One of the surprises that came with writing my book, Our Father: Discovering Family,* was getting to revisit at least in memory with some of the saints that inhabit my world. Some of them I wrote about others are still unsung. Most of these remembrances brought a smile to my face and a deep sense of joy and gratitude.

I also realize that my small home town of Woodruff, South Carolina was the ideal place to encounter people whose values would guide my life. Yes, it was the segregated South and yes these people were prisoners of their place and time. Never-the-less, I did not see or experience the meanness that is so evident today. I did not hear the harsh rhetoric toward public officials that is so pervasive today.

I got a head start on race relations. While we lived in the Abney Mill Village and in a company house. The company sent crews to do regular maintenance. One day the two person crew at our house consisted of two Black men. They were repairing a bedroom window and I was watching them from the inside. I had not yet learned how to tell time. When one of them asked me the time, I simply threw the alarm clock out the window to him. They loved it. From then on when we met on the street they greeted me loudly and recited the story to their companions. This incident set the tone for my life. Everyone enjoys a good laugh. Laughter is a healing force.

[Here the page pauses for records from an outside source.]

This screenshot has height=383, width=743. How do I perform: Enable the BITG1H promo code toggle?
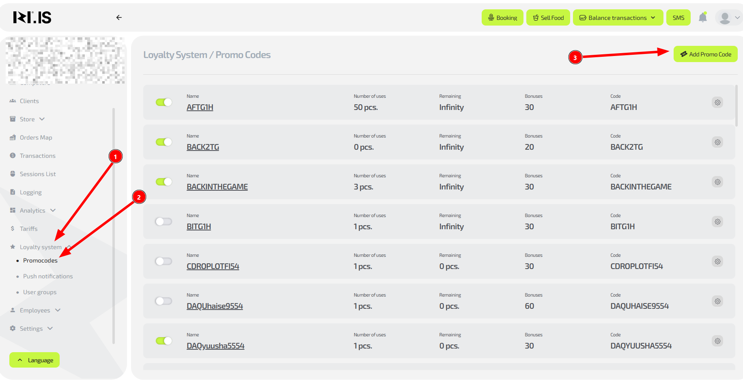pos(164,222)
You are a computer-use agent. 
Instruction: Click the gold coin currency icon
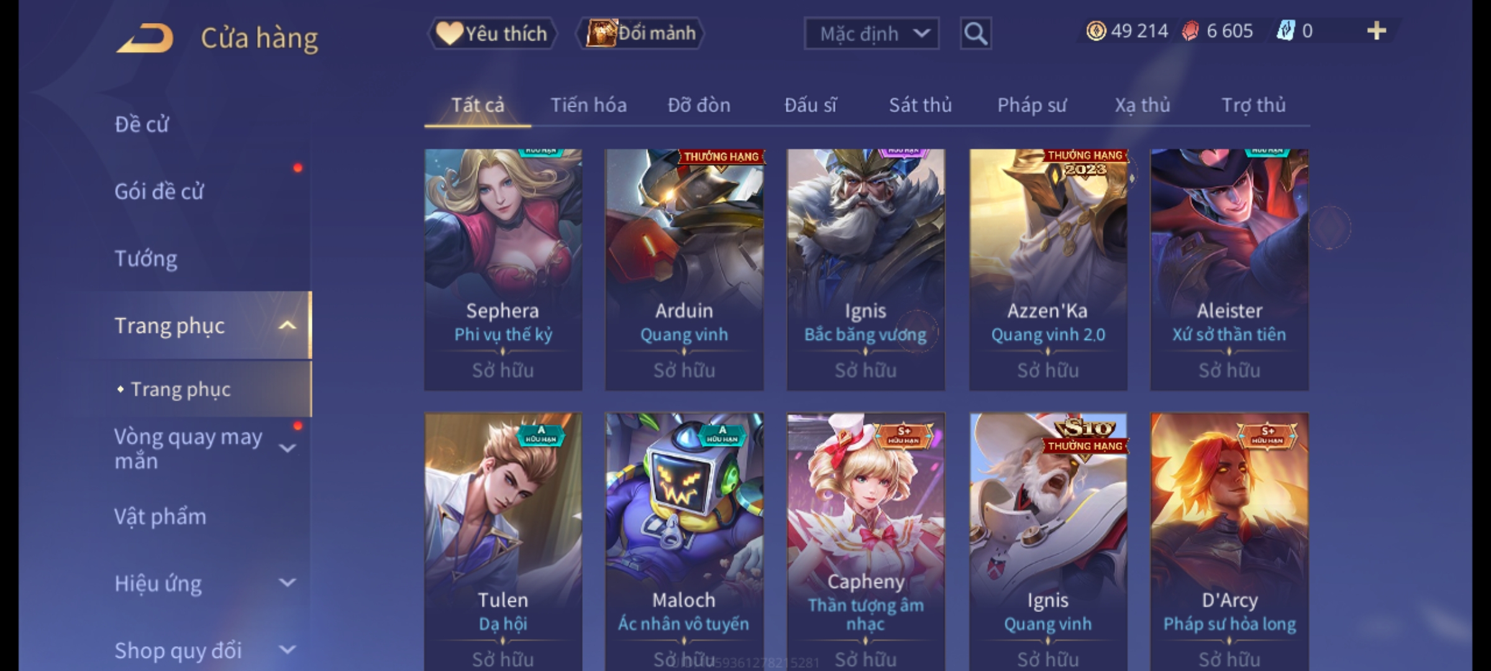click(x=1096, y=31)
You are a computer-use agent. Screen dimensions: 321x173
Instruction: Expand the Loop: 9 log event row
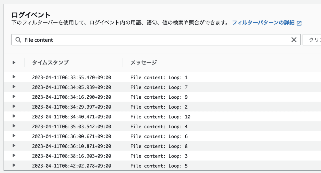pos(14,97)
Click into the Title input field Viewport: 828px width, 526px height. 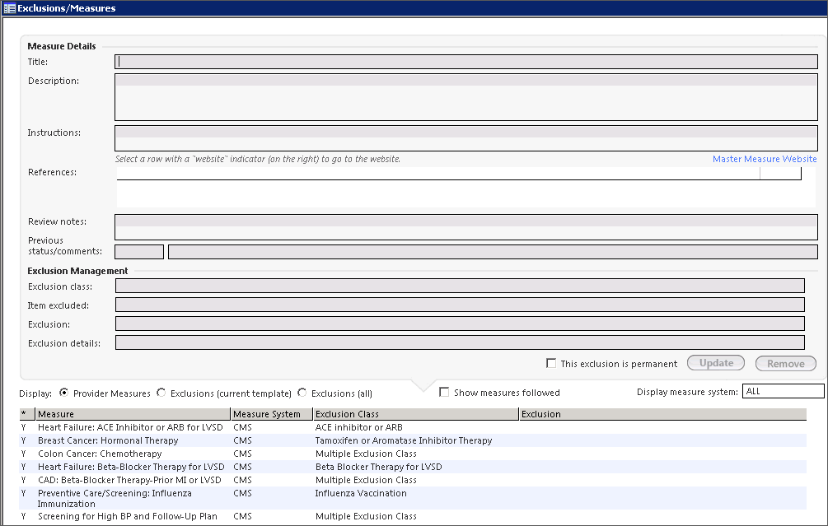[x=465, y=62]
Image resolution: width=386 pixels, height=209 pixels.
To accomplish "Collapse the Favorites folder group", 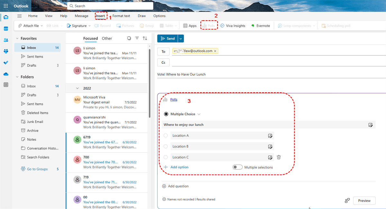I will [x=17, y=39].
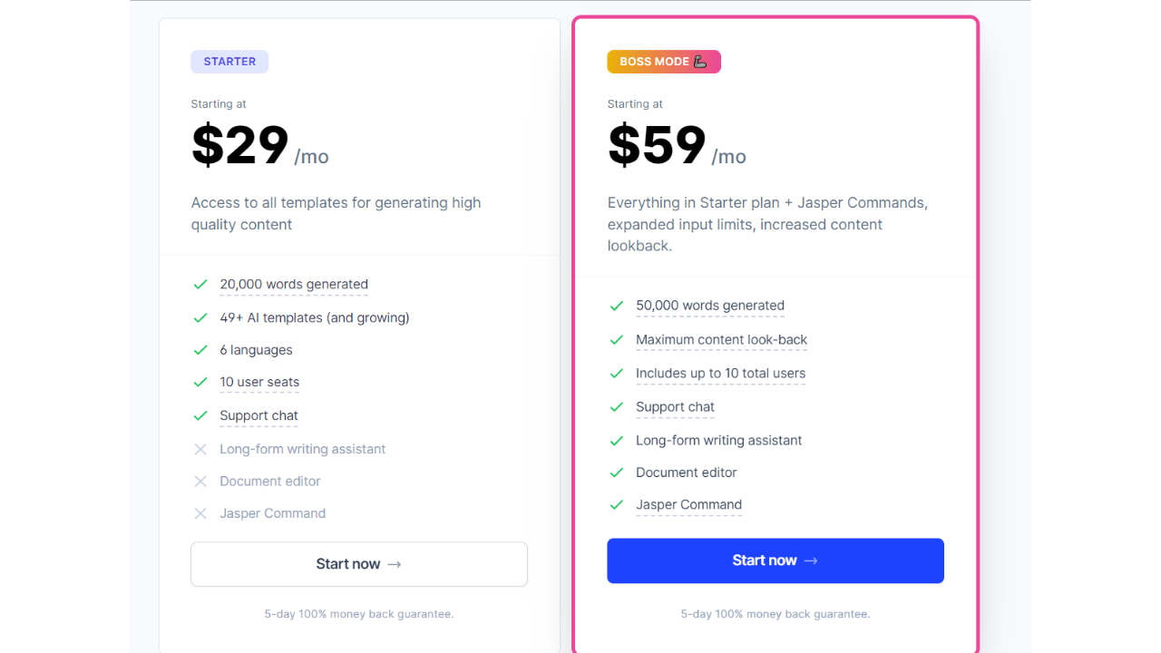Click the X icon beside Document editor in Starter

click(200, 482)
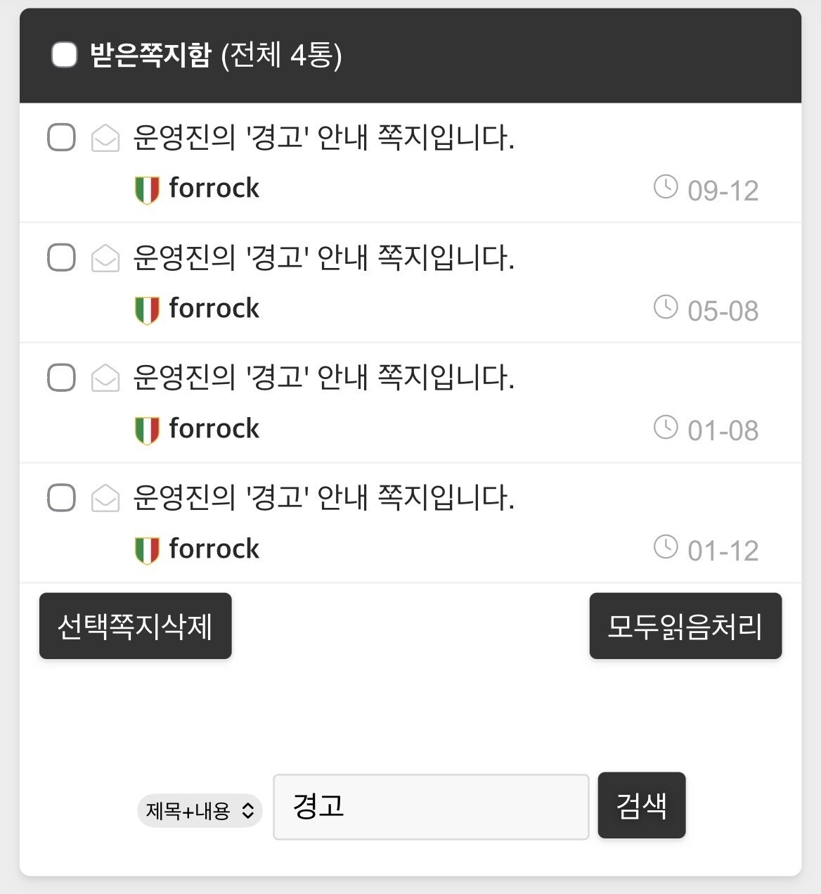Check the box for the 05-08 message
821x894 pixels.
tap(61, 257)
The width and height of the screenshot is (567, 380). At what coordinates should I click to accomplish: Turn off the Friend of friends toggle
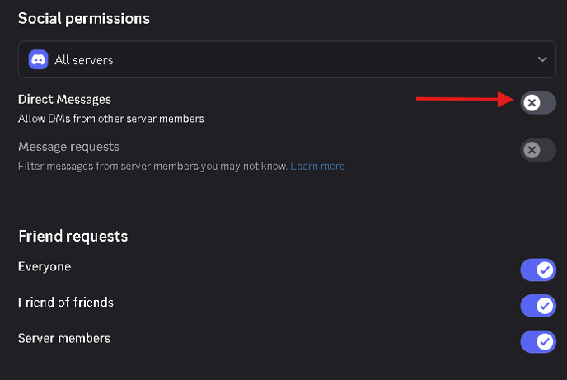(538, 306)
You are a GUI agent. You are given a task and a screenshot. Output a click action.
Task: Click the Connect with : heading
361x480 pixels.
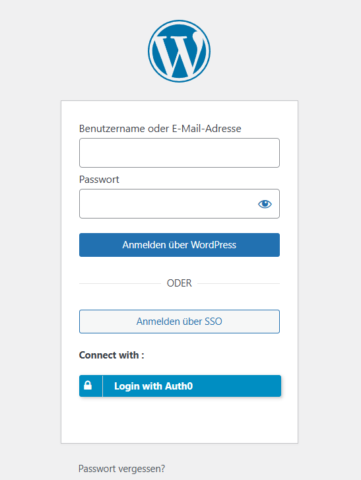112,355
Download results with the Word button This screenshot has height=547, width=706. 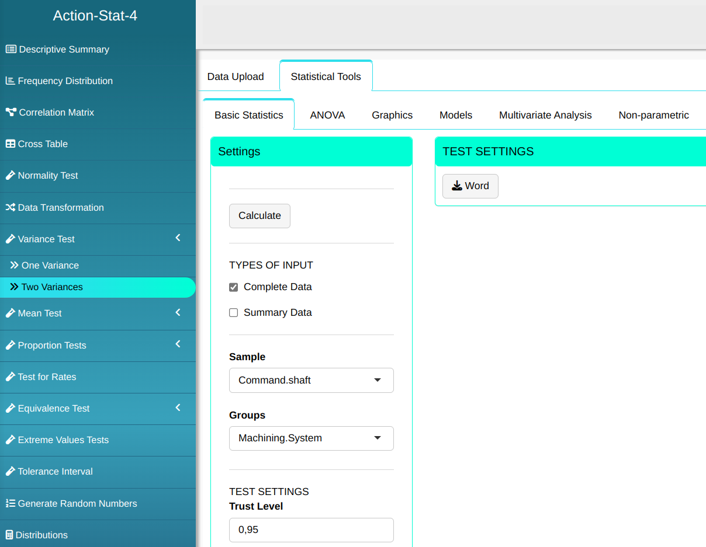point(470,186)
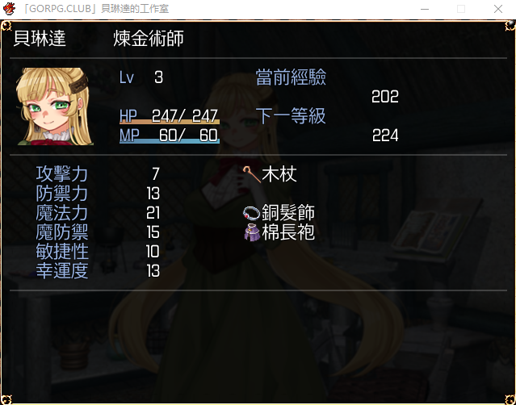Select the 銅髮飾 accessory name
This screenshot has height=405, width=516.
click(x=288, y=213)
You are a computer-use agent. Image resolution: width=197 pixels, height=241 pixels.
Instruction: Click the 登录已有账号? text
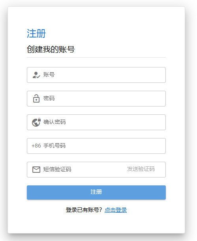pyautogui.click(x=84, y=210)
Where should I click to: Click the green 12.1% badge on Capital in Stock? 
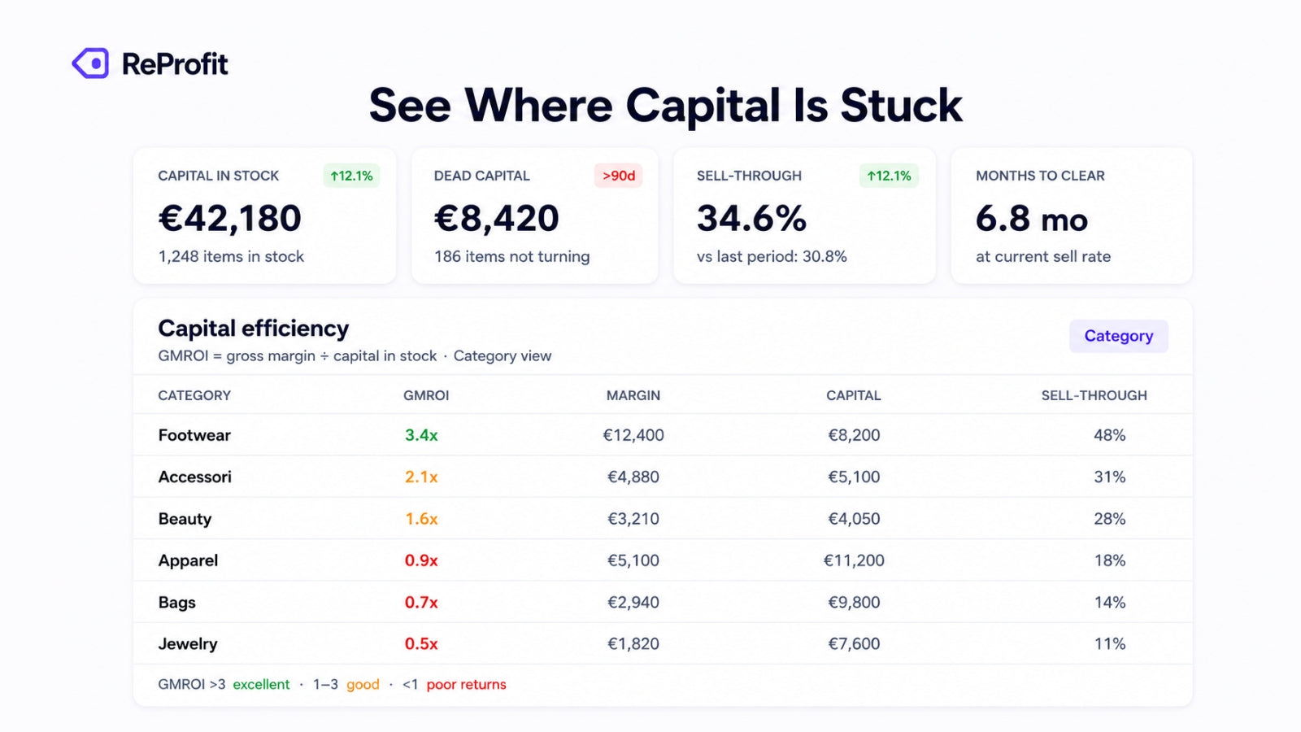click(351, 176)
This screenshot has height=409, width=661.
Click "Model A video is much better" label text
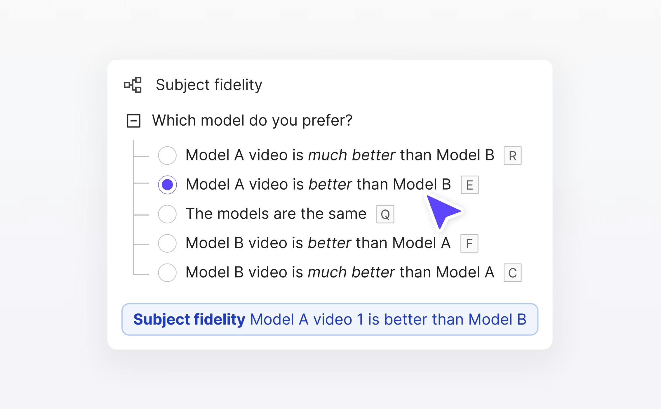tap(340, 155)
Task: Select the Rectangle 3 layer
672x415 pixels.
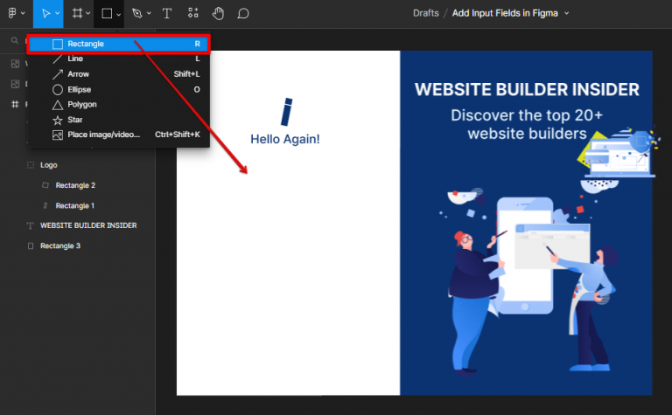Action: (x=60, y=246)
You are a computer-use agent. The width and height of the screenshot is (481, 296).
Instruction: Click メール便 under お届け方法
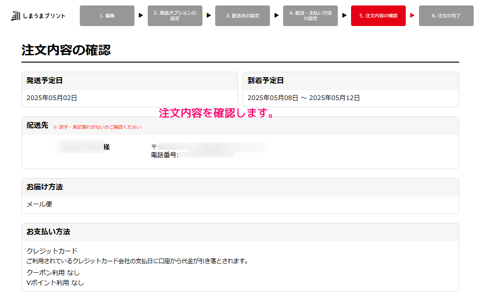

Pink Robinson was the custodian at Woodruff High School. He had a laugh that was unmistakable. And contagious. When the windows were open, you could hear his laughter as he returned from an errand on Main Street roughly two blocks away. Smiles spread across the classroom no matter which class you were in when his laughter rang out. It is not a stretch to say that everyone loved Pink.

Rev. Susan Sparks, a Baptist pastor in New York City, a lawyer and a standup comedian, has written a wonderful book, Laugh Your Way to Grace. She contends that Christians have forgotten how to laugh in church. She maintains that laughter is a gift that needs to be nourished. She’s right. Some of my best memories are of Northside Baptist Church and the saints and sinners that I met there.

*Our Father: Discovering Family. Wipf and Stock. 2016.